Denman “Denny” Moody

October 24, 1932 — February 21, 2020

Denny Moody, born Oct. 24, 1932, passed away in Coupeville, Wash., on Friday, Feb. 21, 2020. His loving spouse, Nancy, was by his side. He was 87.

Denny was born in Sedro-Woolley, Wash., to Floyd and Waneta (Leadbetter) Moody. He was the fifth of six children. During first through fourth grade, Denny attended a three-room schoolhouse in Utopia, Wash. The school eventually was flooded, and Utopia is now a conservation area. Due to the closure of the schoolhouse, Denny relocated to Sedro-Woolley school district in fifth grade. It was in grade seven he was paired up with the tuba. His family was unable to purchase an instrument new and the tuba was the only instrument left unchosen. So, he took it home. “Teddy Bear’s Picnic” was the first song he learned to play in band.

Graduating high school in 1950, Western Washington University offered him a musical scholarship. Around this time Nancy came into his life one day at the J.C. Penney Company, where he was working as a clerk. She was trying to cash a check and Denny saw an opportunity to get her address and phone number.
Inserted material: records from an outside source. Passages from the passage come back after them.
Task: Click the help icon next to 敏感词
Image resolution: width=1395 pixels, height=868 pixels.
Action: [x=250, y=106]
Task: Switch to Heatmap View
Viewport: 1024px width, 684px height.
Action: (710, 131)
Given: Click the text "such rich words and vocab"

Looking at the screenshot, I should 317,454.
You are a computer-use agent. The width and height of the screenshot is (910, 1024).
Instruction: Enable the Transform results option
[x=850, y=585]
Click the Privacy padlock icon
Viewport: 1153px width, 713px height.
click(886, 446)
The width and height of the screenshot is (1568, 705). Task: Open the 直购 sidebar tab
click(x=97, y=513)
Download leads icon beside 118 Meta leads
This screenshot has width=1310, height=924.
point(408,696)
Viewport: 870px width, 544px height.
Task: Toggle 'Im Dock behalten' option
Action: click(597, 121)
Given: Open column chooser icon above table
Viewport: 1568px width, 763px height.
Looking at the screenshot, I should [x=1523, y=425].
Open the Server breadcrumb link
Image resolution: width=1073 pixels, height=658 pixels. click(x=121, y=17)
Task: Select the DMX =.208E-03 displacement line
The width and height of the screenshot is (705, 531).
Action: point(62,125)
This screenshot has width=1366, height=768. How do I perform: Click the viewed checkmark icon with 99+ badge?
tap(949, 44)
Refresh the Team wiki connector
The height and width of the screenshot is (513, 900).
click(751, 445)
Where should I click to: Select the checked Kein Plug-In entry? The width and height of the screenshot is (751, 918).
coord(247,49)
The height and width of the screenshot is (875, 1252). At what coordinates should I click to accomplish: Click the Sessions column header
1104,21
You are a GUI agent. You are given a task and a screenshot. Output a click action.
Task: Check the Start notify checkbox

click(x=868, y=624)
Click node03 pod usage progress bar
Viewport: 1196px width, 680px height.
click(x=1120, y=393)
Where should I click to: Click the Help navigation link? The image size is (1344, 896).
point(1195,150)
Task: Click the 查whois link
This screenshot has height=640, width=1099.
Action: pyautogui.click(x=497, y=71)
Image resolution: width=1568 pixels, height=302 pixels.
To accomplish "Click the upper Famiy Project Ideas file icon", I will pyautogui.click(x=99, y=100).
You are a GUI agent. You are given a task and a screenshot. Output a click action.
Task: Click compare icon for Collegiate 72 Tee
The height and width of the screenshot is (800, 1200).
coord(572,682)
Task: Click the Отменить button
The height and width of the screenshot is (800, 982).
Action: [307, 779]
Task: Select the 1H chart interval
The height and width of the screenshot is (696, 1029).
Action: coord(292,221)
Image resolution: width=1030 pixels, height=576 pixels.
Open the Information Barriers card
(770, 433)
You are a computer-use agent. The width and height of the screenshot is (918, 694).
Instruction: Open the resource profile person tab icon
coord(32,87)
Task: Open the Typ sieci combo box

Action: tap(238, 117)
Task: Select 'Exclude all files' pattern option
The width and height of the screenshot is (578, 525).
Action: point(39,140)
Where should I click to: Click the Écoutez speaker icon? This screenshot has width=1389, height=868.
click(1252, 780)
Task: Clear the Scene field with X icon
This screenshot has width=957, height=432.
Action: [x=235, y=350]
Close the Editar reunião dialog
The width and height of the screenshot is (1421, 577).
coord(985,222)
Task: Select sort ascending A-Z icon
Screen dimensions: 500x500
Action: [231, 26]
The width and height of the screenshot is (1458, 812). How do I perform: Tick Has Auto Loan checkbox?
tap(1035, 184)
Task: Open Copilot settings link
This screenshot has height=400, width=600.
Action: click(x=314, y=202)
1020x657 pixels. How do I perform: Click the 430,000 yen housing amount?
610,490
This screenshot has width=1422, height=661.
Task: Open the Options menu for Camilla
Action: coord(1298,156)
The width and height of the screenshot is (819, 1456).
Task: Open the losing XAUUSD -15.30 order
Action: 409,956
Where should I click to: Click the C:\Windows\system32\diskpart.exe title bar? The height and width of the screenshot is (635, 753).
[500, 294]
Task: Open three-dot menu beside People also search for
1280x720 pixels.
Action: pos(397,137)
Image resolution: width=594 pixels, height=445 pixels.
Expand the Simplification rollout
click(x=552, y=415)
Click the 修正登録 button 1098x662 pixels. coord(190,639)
They went on a double date with some friends and he knew then he would marry her.

In 1951, Denny enlisted into the United States Air Force and was stationed in Arizona at Williams Air Force base. Three children followed: Alex, Andy, and Alan. The Moody family picked up and moved to Oak Harbor, Wash., after Denny was honorably discharged. His father worked on NAS Whidbey, and it was here the Moody’s raised their children while Denny was employed in the Federal Civil Service as Labor Supervisor. 

Alex, Andy and Alan were in the Boy Scouts and Oak Harbor Little League and so Denny became involved as well, helping within the Scouts organization and as an umpire. He was past president of the American Federation of Government Employees and the Parent-Teacher Association.

After the boys moved out and Denny retired, music and the tuba almost dominated his every moment. He played with the Skagit Valley Community Band; became a member of the Happy Wanderers, who frequented the Autumn Leaf Festival and the Tree Lighting Festival in Leavenworth, Wash.; He played bass (tuba) in the Hugo Accordion Band out of Mount Vernon, spent 15 years playing with the W.T. Preston Jazz Band on the Sternwheeler in Anacortes; accompanied the Oak Harbor Community Band in the 1980s; gallivanted around Oak Harbor with Jan Ellis, performing in various Holland Happening events and any number of places people would ask them to play around town. He always humbly felt as if he was not a musician, but he believed that “life without music was a mistake” and he had the bumper sticker to prove it.

A number of phrases describe Denny. Examples from those close to him and with whom he taught and performed were a great sense of humor, constantly smiling, a huge heart, full of spirit, a zest for life, very loving, supportive to family, and a helpful personality. 

Those surviving Denny are his loving wife, Nancy; sons, Alex (Sandy) Moody and Andy Moody; daughter-in-law, Linda Moody; 14 grandchildren; 18 great-grandchildren; and one sister, Adonna Wright.

Preceding him in death are his parents; son, Alan Moody; grandson, Matt Moody; two brothers, Clyde and Doyle; and two sisters, Yetive Meade and Floye Gundersen.

The Moody family would like to thank all the staff at Whidbey Health Medical Center, and our family and friends. You know who you are!

Memorials in Denny’s name can be made out to the Skagit Valley Community Band. Visit their webpage online at for access to their donation form, which can be mailed in the post. Another way to give your support is to use the link for shopping at Amazon.When you do this, Amazon donates 0.5 percent of the purchase price to the band.

A Celebration of Denny’s life will take place at Wallin Funeral Home in Oak Harbor, Saturday, March 7, 2020 at 11 a.m., with a reception to follow. Please visit Denny’s page in our Book of Memories online at to share memories and leave condolences.

Arrangements entrusted to Wallin Funeral Home, Oak Harbor.